The soft pink-orange colours didn’t last long as the sun quickly rose above the low and fast-moving clouds. I moved quickly through a series of locations, first making use of the colours in the clouds, before moving on to take advantage of Mikes silhouette on the Tor above, and then the low but now direct sunlight on the moorland around. It was while changing filters during this next shoot that I discovered the second gear failure of the trip: the mount for my lens hood had broken off the lens, making the hood now completely useless as it now obstructed the view.
Back in the tents we could start to relax a little more now we were out of the wind. I could feel my finger tips softly tingling as the blood-flow returned after removing my gloves to handle the filters required for the long exposures I had been doing just a few minutes earlier. The ease of starting the pre-heat cycle on my MSR stove quickly proved once again how well designed the unit is, and sped the way to return my fingers to their normal state. You cannot beat the feeling of of a hot drink and breakfast to warm you through after shooting in cold conditions.
Once we were both fed and watered it was time to move on. We’d planned a return route via Beardown Tors which meant taking a brief walk down the to West Dart River before finding a way across. We’d intended to use the weir to to do this, but seeing enough water flowing over this to flood our boots, something neither of us were keen on, we proceeded to move further up the river to look for somewhere else to cross.
I was moving in front of Mike, weaving through grass and hoping between rocks and holes, when I heard a call behind me. Turning around I could just see Mikes head and shoulders as he’d managed to fall straight into a hole I’d just hoped over. After helping pull Mike out we agreed it was unlikely we’d find anything by continuing further up river, and so returned to take another look at the weir.
On this second look we noticed a series of rocks below the weir led up to the central wall. Here we could traverse past the wider half of the weir, walk up the central wall, and then jump over the narrower but deeper and faster second half. Thankfully this plan worked out well, which would otherwise have been disastrous had one of us fallen in. With this we’d now unlocked our access to the Beardown Tors.
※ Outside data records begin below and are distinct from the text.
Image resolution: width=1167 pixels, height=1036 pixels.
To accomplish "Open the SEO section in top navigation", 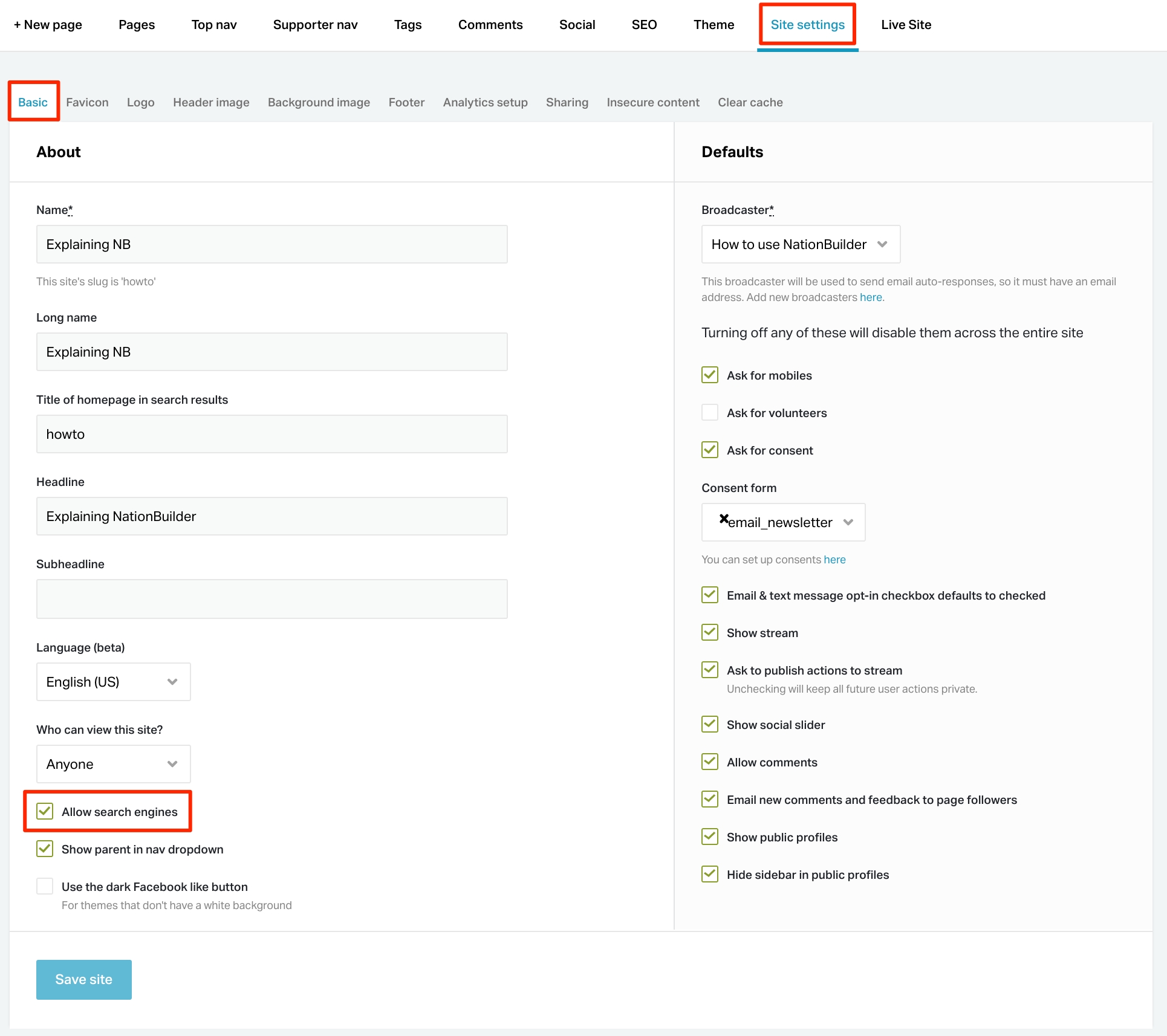I will 643,25.
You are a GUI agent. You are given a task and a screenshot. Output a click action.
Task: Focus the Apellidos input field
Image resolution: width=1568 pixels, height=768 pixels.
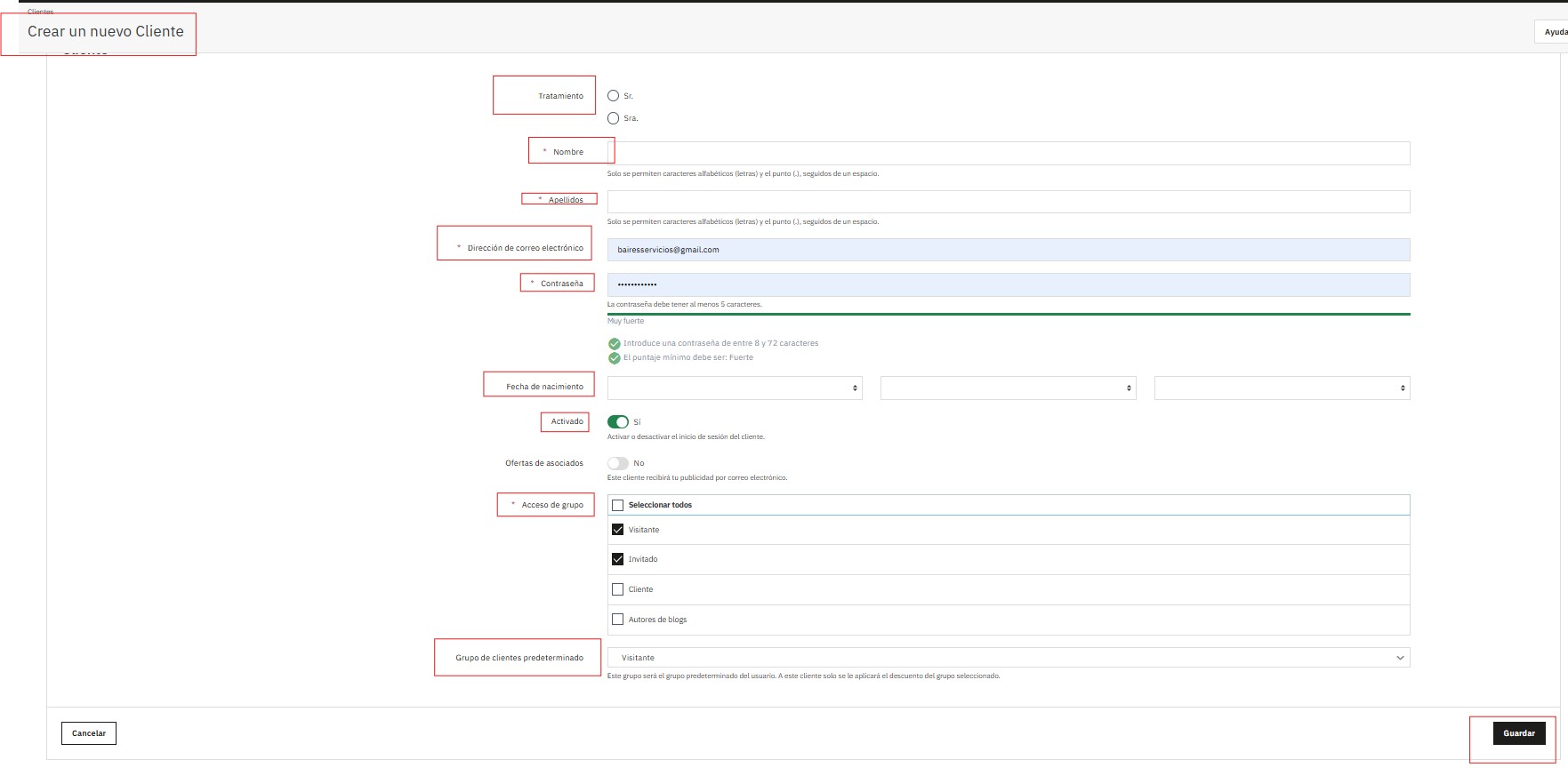click(1008, 202)
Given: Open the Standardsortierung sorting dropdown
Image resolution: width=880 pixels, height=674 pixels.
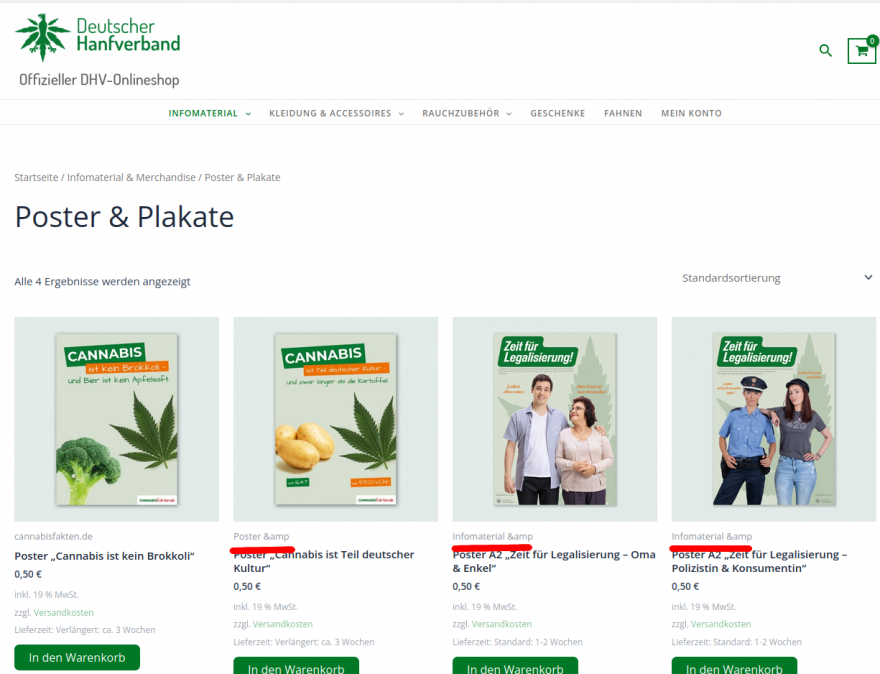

The walk up to the top of Beardown was quick, despite our loads. As we came up to the crest the winds hit us once again, so we immediately sought out some shelter where we got a brew on and had a quick bite to eat in our small pocket of shelter within the chaos surrounding us.
We spent a short while here enjoying the time in the sun and out of the wind before making our way down to the leat, which we followed into a small woodland, stopping to photograph the contrasting light and colours surrounding a leat overflow duct. It was here that Mike managed to snap a leg off his tripod while setting up; the third and final gear failure of the trip.
Leaving this woodland the snow was starting to fall once again. This motivated us to move along the last part of the leat quickly, before turning off onto a farm track which took us further along to the river. Here we took the path down the south-facing bank and followed this all the way back into Two Bridges.